TASK SET =>
1) Answer these questions about the forum thread:
(a) What type is listed for Fox McCloud?
(b) What source does the reply cite for Kratos having a fatalist attitude?
(c) Which wing did the reply choose for Mithos?
2) In the forum thread, rewrite the part starting with "I chose 5 because" and going on through "need a refresher...", changing "fatalist" to "fatalistic".
3) Translate this sentence from the forum thread into Spanish: "I'm not really looking to add minor villains or minor NPCs since it can be hard to find videos of them."
== TEXT SECTION
More Kingdom Hearts...
Zexion - 5w6 sp/sx
Axel - 7w8 so/sx
Demyx - 9w1 sp/so
Larxene - 8w7 sx/so (such a fantastic character)
Roxas - 6w7 so/sp
Xion - 4w5 sp/so

Starfox
Fox McCloud - 7w8 sx/so
Falco Lombardi - 3w2 sx/sp
Slippy Toad - 6w7 sp/so (though he seems more 6w5 in later games)
Wolf O'Donnell - 8w9 sx/sp

I could be way off with some of these so feel free to correct me.


----------



## leadintea (Nov 22, 2011)

Swordsman of Mana said:


> - Lloyd: 7w8 So/Sx (7w6 is more cerebral and deliberative in dangerous situations; Llloyd is more impulsive, thoughtless and aggressive. he doesn't over think anything, he just does)


I can see 7w8 working for him.



> - Genis: 6w5 Sp/So (I could see Sp/Sx, but I lean Sp/So)


I couldn't decide whether sp/so or sp/sx with him either, but I guess sp/so works for him.



> - Kratos: 8w9 Sp/Sx (5 works, but I'm pretty sure he's Sp/Sx. he helps people he cares about or because it's his job, but he is completely detached the group and apathetic to world affairs. even with Mithos, he just followed him because he was his friend, but his overall mentality is "whatever, it doesn't effect me")


I chose 5 because according to the Tales wiki, Kratos had a fatalist attitude which is why he followed Mithos. I can't see an 8 having such an outlook on life (wouldn't they rather fight back at whatever was causing them problems?) and since 5 has a connection to 8, I thought it fit rather well. And I guess Kratos could be sp/sx. I don't really remember much of his character.



> - Zelos: 7w6 Sp/Sx (Sx/Sp is possible, but if you really look at him, he seems much more detached and not as intense as I'd picture an Sx dom 7)


I don't think Zelos is sp-dom. He didn't really seem to be the type that was about pampering himself or acquiring material goods. Though again, I don't remember much from this game. I may need a refresher...



> - Mithos: 1w2 Sx/So (I could see either 1w9 or 1w2, but I am ever so slightly leaning 1w2 because 1w2 is the more aggressive subtype of 1, often rivaling the 8 in terms of control and will to dominate the outside world, though, in their case, for the "greater good" as opposed to the more the more straightforward reasons of an 8)


I chose w9 because Mithos seemed to be more of an idealist and was much more passive than a w2 would be. The sx instinct can also make a 1 seem more 8 like, so I don't think it's necessarily because of w2.



> - Pronyma: 8w7 Sx/Sp
> - Kvar: 3w4 Sp/So
> - Yuan: 5w6 Sp/Sx
> - Chocolat: 8w7 So/Sx


I'm not really looking to add minor villains or minor NPCs since it can be hard to find videos of them. I guess I could add Yuan (he's the blue haired guy, right?) since he was a fairly major NPC.



> PS: also, it might help to
> - put the name of the game said character is from in parenthesis next to them
> - provide video links where possible


I'm trying to get much more characters in my list before I start adding videos, as well as making sure I have all characters typed correctly so that I can find a video that actually compliments the character's enneatype.


----------



## Swordsman of Mana (Jan 7, 2011)
====
== DATA SECTION
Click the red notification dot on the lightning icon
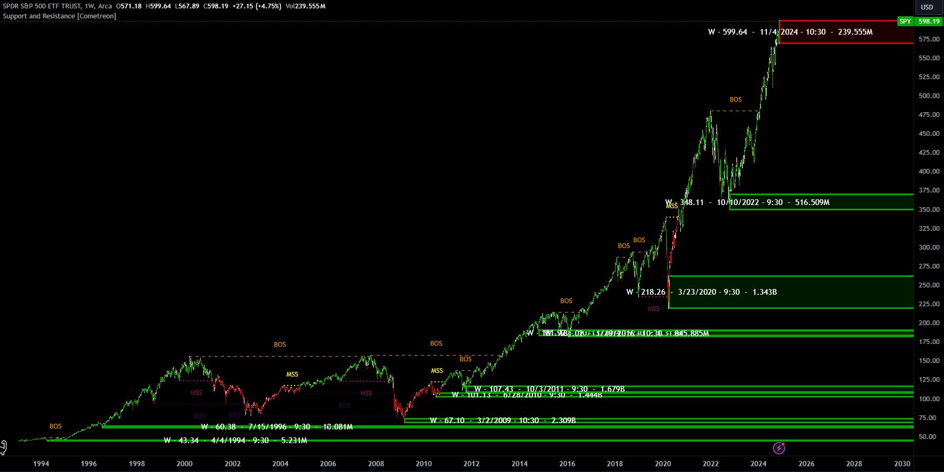Screen dimensions: 944x472 tap(783, 444)
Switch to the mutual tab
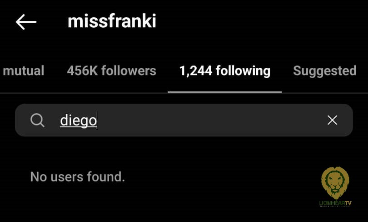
====
THE RESULTS =>
1)
(a) 7w8 sx/so
(b) The Tales wiki
(c) w9

2)
I chose 5 because according to the Tales wiki, Kratos had a fatalistic attitude which is why he followed Mithos. I can't see an 8 having such an outlook on life (wouldn't they rather fight back at whatever was causing them problems?) and since 5 has a connection to 8, I thought it fit rather well. And I guess Kratos could be sp/sx. I don't really remember much of his character.



> - Zelos: 7w6 Sp/Sx (Sx/Sp is possible, but if you really look at him, he seems much more detached and not as intense as I'd picture an Sx dom 7)


I don't think Zelos is sp-dom. He didn't really seem to be the type that was about pampering himself or acquiring material goods. Though again, I don't remember much from this game. I may need a refresher...

3) En realidad no busco añadir villanos menores ni NPC menores, ya que puede ser difícil encontrar videos de ellos.